Well here in Virginia a bill was defeated in a State House of Delegates committee by a narrow margin, 10-8. According to the Virginia Partnership to Encourage Responsible Lending (VaPERL),
"The House Commerce and Labor Committee voted 10-8 to defeat House Bill 619, which would have limited the high-interest, short-term loans to the same 36 percent annual interest rate cap applied to other state lending institutions. The legislature carved out an exception for the payday lending industry in 2002, but some lawmakers now say that effort opened the door for a practice that traps borrowers in a hopeless cycle of debt."
It never even made it to the House of Delegates for a vote.

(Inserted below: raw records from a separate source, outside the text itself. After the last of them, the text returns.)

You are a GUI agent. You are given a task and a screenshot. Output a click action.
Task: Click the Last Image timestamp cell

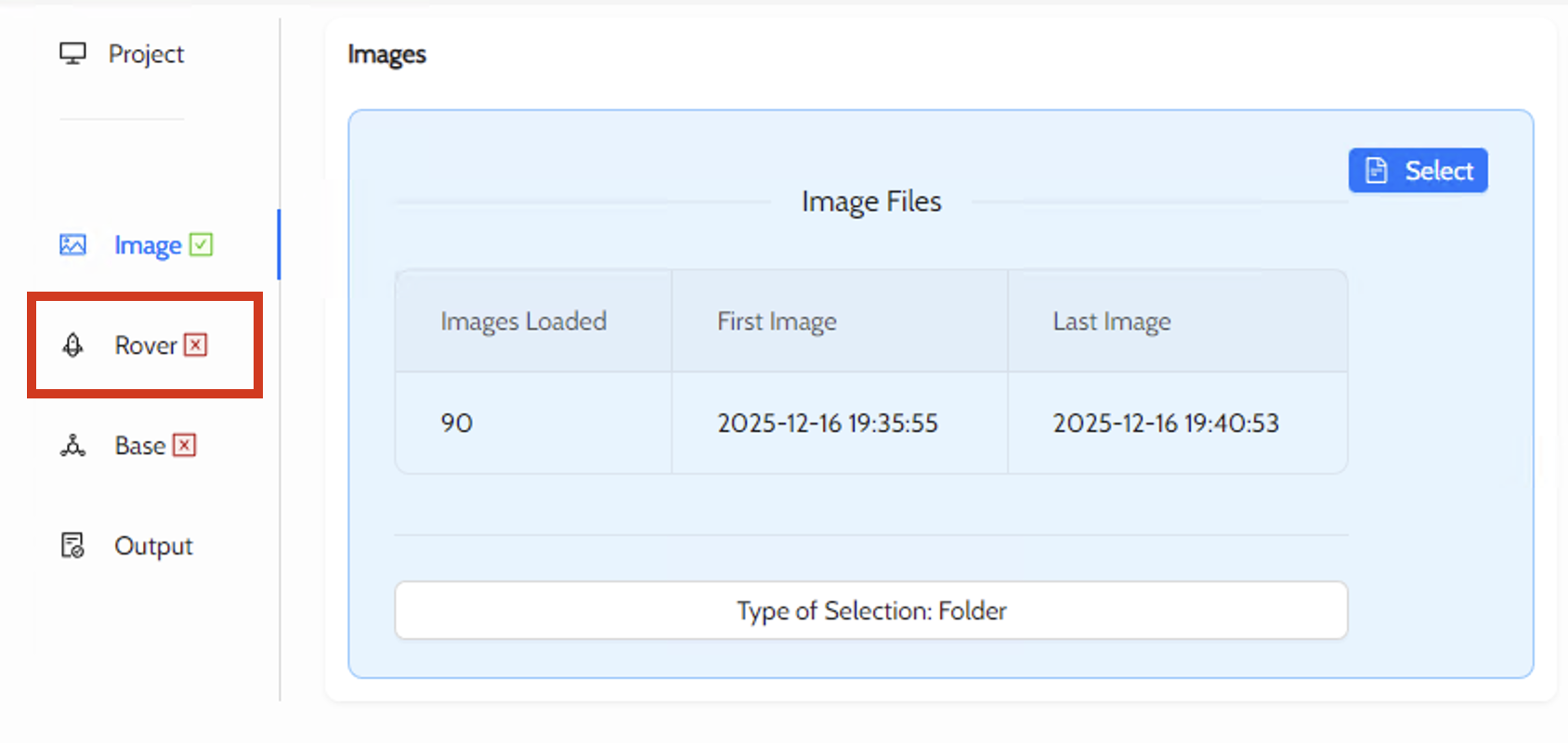click(1165, 424)
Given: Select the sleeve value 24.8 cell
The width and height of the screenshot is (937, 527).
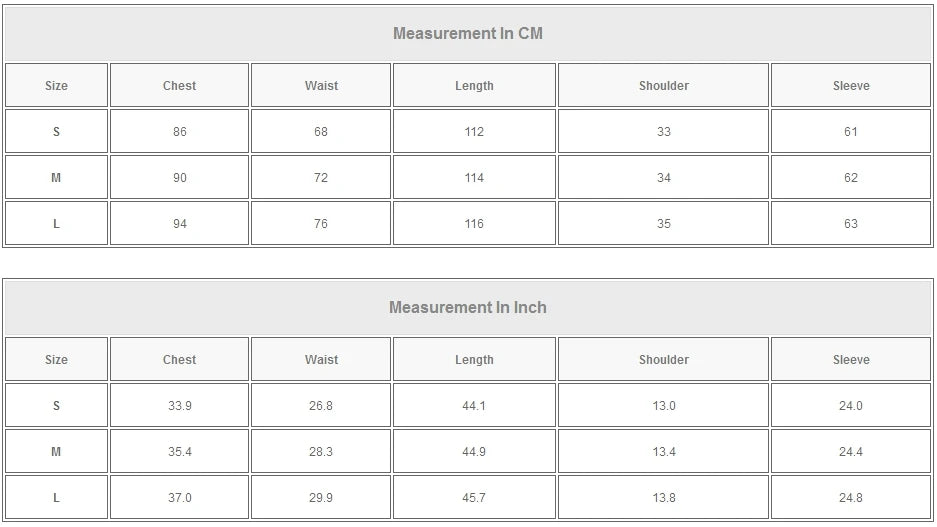Looking at the screenshot, I should [x=851, y=498].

I sent a letter to my representative, Delegate Thomas Rust. Here's his response on December 11...
Mr. Barnett:
As I am sure you know, the issue of payday lending is very complex from a
regulatory perspective. When the General Assembly initially approved
legislation allowing payday lending in Virginia, it was done with the
understanding that federal regulations already allowed it.
After several years of payday lending in Virginia, I have become
increasingly concerned about the proliferation of the practice. Several
payday and car title lenders have sprung up in my district recently.
Although I am sympathetic to the needs of working families, many of whom are
unable to get loans except through these types of high-interest loans, I am
increasingly inclined to curtail payday and car title lending in Virginia or
eliminate the practices entirely.
I understand Del. O'Bannon's HB619 was defeated last week in the House
Committee on Commerce and Labor so it will not come to the full House of
Delegates. If new or similar legislation is introduced I will review it
carefully and give it my full consideration, as I am very concerned about
the effects of these high-interest loans.
Thank you for taking the time to contact me. Please feel free to contact me
with any further questions or comments.